Bacu Abis, oggi frazione di Carbonia, è un villaggio operaio nato per lo sfruttamento dei giacimenti di carbone e diventato, negli anni Trenta, un vero “laboratorio” di urbanistica razionale. Il nucleo più antico è legato alle attività estrattive già nel XIX secolo; un primo centro abitato riconoscibile si consolida con le Case Congia (1914). Tra il 1936 e il 1938 l’agglomerato viene riorganizzato su progetto di Gustavo Pulitzer-Finali: il nuovo impianto prevede un centro per le funzioni pubbliche e civili e un tessuto residenziale disposto “in file ordinate”, dove gli alloggi sono distribuiti in modo gerarchico (non solo per tipologia, ma anche per posizione rispetto ai servizi). In questa logica si distinguono 20 isolati destinati ai minatori e 3 isolati per gli impiegati; dal 1937 Bacu Abis viene inglobata nella neonata Carbonia e dotata di servizi comunali decentrati.

Il punto più iconico è la piazza (o, meglio, il sistema di piazze e slarghi) dove si affacciano i luoghi della comunità e della propaganda: dopolavoro e cineteatro, spaccio e Casa del Fascio, in dialogo con la Chiesa di Santa Barbara, patrona del lavoro in miniera.

La chiesa sorge a nord dell’abitato e si impone come “segno” urbano: una navata unica illuminata da aperture laterali e dal grande oculo in facciata, rivestimenti in pietrame a vista, portico continuo e campanile quadrangolare addossato. È la classica scenografia civico-religiosa che, nelle architetture del tempo, organizzava la vita quotidiana e la rappresentazione del potere nello stesso spazio pubblico.

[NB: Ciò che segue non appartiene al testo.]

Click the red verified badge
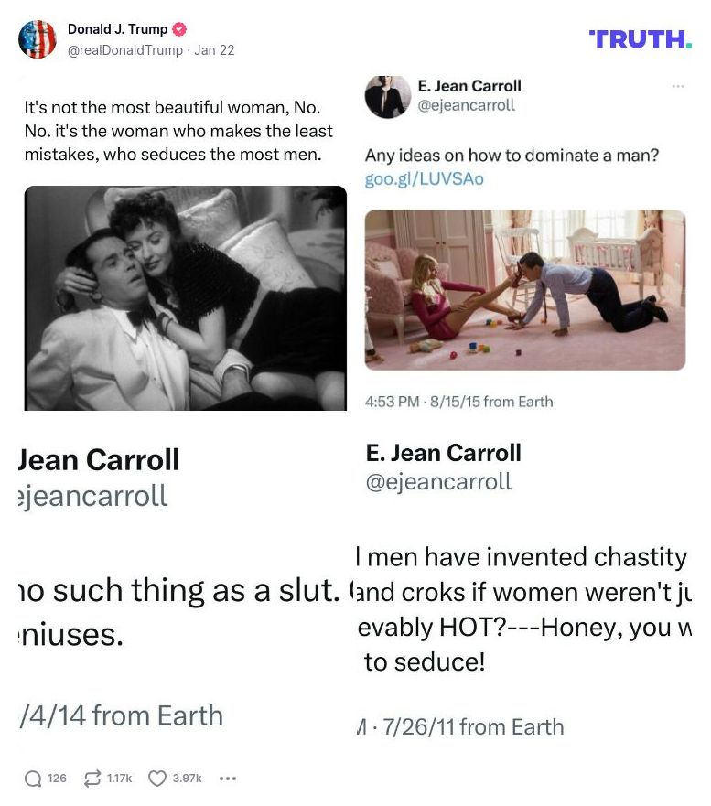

Una relazione tecnica del Comune di Carbonia evidenzia che, tra 1935 e 1937, Arsia e Bacu Abis vengono creati quasi simultaneamente e con obiettivi corrispondenti; per Arsia è documentata la committenza allo studio triestino guidato da Gustavo Pulitzer-Finali, mentre per Bacu Abis la documentazione è più frammentaria. Tuttavia le affinità urbanistiche e architettoniche vengono considerate abbastanza forti da far ipotizzare una progettazione forse anche congiunta. Il parallelismo è fondato, ma la “replica” in senso stretto non è presentata come certezza assoluta.